Your answer should be the complete data, copied exactly.
---------- RECORDS PROVIDED ----------
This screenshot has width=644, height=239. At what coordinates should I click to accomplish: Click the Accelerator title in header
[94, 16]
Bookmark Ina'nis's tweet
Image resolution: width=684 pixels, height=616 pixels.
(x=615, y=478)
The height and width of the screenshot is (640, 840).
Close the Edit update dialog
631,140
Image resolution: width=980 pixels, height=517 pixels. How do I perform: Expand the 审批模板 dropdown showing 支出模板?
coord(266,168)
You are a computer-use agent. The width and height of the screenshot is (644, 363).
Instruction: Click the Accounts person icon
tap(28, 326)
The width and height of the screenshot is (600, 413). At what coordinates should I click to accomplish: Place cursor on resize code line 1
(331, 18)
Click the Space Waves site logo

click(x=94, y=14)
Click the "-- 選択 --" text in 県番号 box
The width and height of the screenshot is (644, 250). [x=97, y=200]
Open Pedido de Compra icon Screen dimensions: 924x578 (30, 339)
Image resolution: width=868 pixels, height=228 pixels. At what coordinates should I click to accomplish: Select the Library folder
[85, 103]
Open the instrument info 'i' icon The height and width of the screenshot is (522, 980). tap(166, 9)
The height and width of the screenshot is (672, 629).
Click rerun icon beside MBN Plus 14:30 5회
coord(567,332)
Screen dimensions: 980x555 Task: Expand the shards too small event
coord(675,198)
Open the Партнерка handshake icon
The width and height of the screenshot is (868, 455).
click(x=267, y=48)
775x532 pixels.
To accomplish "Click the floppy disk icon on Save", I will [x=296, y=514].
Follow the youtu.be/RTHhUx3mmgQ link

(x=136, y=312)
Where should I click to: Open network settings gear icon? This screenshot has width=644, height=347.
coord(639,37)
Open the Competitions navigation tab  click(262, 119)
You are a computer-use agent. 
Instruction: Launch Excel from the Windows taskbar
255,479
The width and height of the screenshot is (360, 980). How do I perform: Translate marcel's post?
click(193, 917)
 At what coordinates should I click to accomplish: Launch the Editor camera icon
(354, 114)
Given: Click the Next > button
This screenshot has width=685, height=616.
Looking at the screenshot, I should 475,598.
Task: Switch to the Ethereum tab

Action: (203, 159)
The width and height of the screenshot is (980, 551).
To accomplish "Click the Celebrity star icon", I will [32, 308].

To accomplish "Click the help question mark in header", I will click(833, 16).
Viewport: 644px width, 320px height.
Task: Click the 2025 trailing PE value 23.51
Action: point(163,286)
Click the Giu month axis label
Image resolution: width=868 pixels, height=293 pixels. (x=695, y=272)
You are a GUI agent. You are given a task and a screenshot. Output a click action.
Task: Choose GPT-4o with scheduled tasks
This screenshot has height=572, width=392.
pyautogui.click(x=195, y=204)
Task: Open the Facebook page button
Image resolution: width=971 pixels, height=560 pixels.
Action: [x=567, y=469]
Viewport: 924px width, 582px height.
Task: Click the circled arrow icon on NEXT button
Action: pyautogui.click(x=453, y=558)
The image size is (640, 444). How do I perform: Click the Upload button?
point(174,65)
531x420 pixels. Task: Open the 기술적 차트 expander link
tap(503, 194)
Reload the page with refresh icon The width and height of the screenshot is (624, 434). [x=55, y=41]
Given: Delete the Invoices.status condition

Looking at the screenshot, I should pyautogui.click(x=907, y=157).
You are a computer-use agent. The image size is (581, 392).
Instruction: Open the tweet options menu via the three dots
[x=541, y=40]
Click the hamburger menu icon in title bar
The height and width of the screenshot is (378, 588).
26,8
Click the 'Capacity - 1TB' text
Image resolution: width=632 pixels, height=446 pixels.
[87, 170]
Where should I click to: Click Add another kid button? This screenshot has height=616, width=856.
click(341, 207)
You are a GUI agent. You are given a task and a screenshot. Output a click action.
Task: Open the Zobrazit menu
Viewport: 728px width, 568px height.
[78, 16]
----------
| RESULT OF THE TASK |
This screenshot has width=644, height=239. At what coordinates should I click to accomplish: Click the Accelerator title in header
[94, 16]
Bookmark Ina'nis's tweet
Image resolution: width=684 pixels, height=616 pixels.
(x=615, y=478)
The height and width of the screenshot is (640, 840).
Close the Edit update dialog
631,140
Image resolution: width=980 pixels, height=517 pixels. How do I perform: Expand the 审批模板 dropdown showing 支出模板?
coord(266,168)
You are a computer-use agent. The width and height of the screenshot is (644, 363).
Instruction: Click the Accounts person icon
tap(28, 326)
The width and height of the screenshot is (600, 413). At what coordinates should I click to accomplish: Place cursor on resize code line 1
(331, 18)
Click the Space Waves site logo

click(x=94, y=14)
Click the "-- 選択 --" text in 県番号 box
The width and height of the screenshot is (644, 250). [x=97, y=200]
Open Pedido de Compra icon Screen dimensions: 924x578 (30, 339)
Image resolution: width=868 pixels, height=228 pixels. At what coordinates should I click to accomplish: Select the Library folder
[85, 103]
Open the instrument info 'i' icon The height and width of the screenshot is (522, 980). tap(166, 9)
The height and width of the screenshot is (672, 629).
Click rerun icon beside MBN Plus 14:30 5회
coord(567,332)
Screen dimensions: 980x555 Task: Expand the shards too small event
coord(675,198)
Open the Партнерка handshake icon
The width and height of the screenshot is (868, 455).
click(x=267, y=48)
775x532 pixels.
To accomplish "Click the floppy disk icon on Save", I will [x=296, y=514].
Follow the youtu.be/RTHhUx3mmgQ link

(x=136, y=312)
Where should I click to: Open network settings gear icon? This screenshot has width=644, height=347.
coord(639,37)
Open the Competitions navigation tab  click(262, 119)
You are a computer-use agent. 
Instruction: Launch Excel from the Windows taskbar
255,479
The width and height of the screenshot is (360, 980). How do I perform: Translate marcel's post?
click(193, 917)
 At what coordinates should I click to accomplish: Launch the Editor camera icon
(354, 114)
Given: Click the Next > button
This screenshot has width=685, height=616.
Looking at the screenshot, I should 475,598.
Task: Switch to the Ethereum tab

Action: (203, 159)
The width and height of the screenshot is (980, 551).
To accomplish "Click the Celebrity star icon", I will [32, 308].

To accomplish "Click the help question mark in header", I will click(833, 16).
Viewport: 644px width, 320px height.
Task: Click the 2025 trailing PE value 23.51
Action: point(163,286)
Click the Giu month axis label
Image resolution: width=868 pixels, height=293 pixels. (x=695, y=272)
You are a GUI agent. You are given a task and a screenshot. Output a click action.
Task: Choose GPT-4o with scheduled tasks
This screenshot has height=572, width=392.
pyautogui.click(x=195, y=204)
Task: Open the Facebook page button
Image resolution: width=971 pixels, height=560 pixels.
Action: [x=567, y=469]
Viewport: 924px width, 582px height.
Task: Click the circled arrow icon on NEXT button
Action: pyautogui.click(x=453, y=558)
The image size is (640, 444). How do I perform: Click the Upload button?
point(174,65)
531x420 pixels. Task: Open the 기술적 차트 expander link
tap(503, 194)
Reload the page with refresh icon The width and height of the screenshot is (624, 434). [x=55, y=41]
Given: Delete the Invoices.status condition

Looking at the screenshot, I should pyautogui.click(x=907, y=157).
You are a computer-use agent. The image size is (581, 392).
Instruction: Open the tweet options menu via the three dots
[x=541, y=40]
Click the hamburger menu icon in title bar
The height and width of the screenshot is (378, 588).
26,8
Click the 'Capacity - 1TB' text
Image resolution: width=632 pixels, height=446 pixels.
[87, 170]
Where should I click to: Click Add another kid button? This screenshot has height=616, width=856.
click(341, 207)
You are a GUI agent. You are given a task and a screenshot. Output a click action.
Task: Open the Zobrazit menu
Viewport: 728px width, 568px height.
[78, 16]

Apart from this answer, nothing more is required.